### WORK ITEM
Whenever a line in this data holds the word "with", report that line in full.

════

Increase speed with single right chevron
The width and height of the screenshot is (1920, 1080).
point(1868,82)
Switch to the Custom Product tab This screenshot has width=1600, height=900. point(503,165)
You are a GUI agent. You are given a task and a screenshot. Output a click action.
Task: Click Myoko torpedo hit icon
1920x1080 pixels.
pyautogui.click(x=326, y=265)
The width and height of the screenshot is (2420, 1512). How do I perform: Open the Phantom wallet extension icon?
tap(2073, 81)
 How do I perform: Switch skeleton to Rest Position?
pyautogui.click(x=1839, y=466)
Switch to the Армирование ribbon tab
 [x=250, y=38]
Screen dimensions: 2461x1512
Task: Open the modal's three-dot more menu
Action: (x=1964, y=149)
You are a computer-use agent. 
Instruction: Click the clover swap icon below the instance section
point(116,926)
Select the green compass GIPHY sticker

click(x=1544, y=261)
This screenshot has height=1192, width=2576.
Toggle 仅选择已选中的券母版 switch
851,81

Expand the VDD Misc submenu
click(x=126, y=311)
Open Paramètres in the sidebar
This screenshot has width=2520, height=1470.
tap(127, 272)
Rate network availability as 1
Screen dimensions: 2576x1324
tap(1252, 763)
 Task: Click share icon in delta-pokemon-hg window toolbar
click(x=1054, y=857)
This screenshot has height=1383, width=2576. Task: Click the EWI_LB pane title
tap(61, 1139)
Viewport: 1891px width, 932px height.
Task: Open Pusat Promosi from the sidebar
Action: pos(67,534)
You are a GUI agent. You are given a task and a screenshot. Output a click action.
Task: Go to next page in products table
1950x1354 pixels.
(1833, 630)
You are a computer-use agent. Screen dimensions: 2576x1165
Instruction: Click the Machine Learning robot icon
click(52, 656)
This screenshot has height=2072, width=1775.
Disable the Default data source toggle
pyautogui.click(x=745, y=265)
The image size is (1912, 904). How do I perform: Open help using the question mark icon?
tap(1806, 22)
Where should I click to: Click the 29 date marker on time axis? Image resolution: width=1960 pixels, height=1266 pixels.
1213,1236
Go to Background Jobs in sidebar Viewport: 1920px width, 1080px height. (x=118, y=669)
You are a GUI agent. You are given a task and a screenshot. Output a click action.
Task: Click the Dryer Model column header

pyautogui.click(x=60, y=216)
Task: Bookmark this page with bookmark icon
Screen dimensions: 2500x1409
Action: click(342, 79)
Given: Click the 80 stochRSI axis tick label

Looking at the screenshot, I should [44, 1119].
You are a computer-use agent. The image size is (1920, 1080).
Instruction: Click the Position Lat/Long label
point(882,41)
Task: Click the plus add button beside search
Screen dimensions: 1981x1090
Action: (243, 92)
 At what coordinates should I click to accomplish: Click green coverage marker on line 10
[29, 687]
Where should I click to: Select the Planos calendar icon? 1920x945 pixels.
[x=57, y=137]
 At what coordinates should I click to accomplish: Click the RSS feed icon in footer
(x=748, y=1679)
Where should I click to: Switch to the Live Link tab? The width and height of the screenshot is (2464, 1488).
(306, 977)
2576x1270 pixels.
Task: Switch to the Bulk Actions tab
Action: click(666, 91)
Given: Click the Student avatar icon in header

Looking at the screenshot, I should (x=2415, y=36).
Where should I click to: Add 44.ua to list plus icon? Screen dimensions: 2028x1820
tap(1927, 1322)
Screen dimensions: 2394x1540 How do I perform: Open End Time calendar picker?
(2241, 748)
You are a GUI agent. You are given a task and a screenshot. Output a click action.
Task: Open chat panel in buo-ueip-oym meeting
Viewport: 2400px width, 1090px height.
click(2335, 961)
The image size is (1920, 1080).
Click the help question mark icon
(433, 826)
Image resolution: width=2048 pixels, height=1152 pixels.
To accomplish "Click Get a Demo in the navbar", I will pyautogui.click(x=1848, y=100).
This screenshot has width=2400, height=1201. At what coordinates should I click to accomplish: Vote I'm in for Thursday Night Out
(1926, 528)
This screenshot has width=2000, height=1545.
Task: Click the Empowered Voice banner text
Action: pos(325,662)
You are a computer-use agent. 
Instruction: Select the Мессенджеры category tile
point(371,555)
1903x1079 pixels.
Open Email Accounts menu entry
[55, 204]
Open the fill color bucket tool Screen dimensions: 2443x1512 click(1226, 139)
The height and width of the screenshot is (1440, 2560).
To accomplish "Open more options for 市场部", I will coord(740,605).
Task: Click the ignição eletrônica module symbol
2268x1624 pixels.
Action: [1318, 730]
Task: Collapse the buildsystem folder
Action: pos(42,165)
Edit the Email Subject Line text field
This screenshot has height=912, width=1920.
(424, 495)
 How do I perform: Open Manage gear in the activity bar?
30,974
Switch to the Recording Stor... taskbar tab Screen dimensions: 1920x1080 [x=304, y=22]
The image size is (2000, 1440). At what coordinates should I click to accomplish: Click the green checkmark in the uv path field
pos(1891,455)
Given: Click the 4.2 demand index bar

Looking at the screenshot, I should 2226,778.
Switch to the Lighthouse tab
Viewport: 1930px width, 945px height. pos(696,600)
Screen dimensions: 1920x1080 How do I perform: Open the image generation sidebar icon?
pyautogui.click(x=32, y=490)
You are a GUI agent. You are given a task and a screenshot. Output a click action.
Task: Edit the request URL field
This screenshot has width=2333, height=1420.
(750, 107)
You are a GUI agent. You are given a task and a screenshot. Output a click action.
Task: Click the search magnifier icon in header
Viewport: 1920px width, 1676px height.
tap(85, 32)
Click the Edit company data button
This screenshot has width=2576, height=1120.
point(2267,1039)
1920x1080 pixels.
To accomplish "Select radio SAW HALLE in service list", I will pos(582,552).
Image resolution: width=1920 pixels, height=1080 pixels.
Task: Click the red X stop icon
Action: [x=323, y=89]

════

### YOUR SOLUTION
Increase speed with single right chevron
Task: Bookmark this page with bookmark icon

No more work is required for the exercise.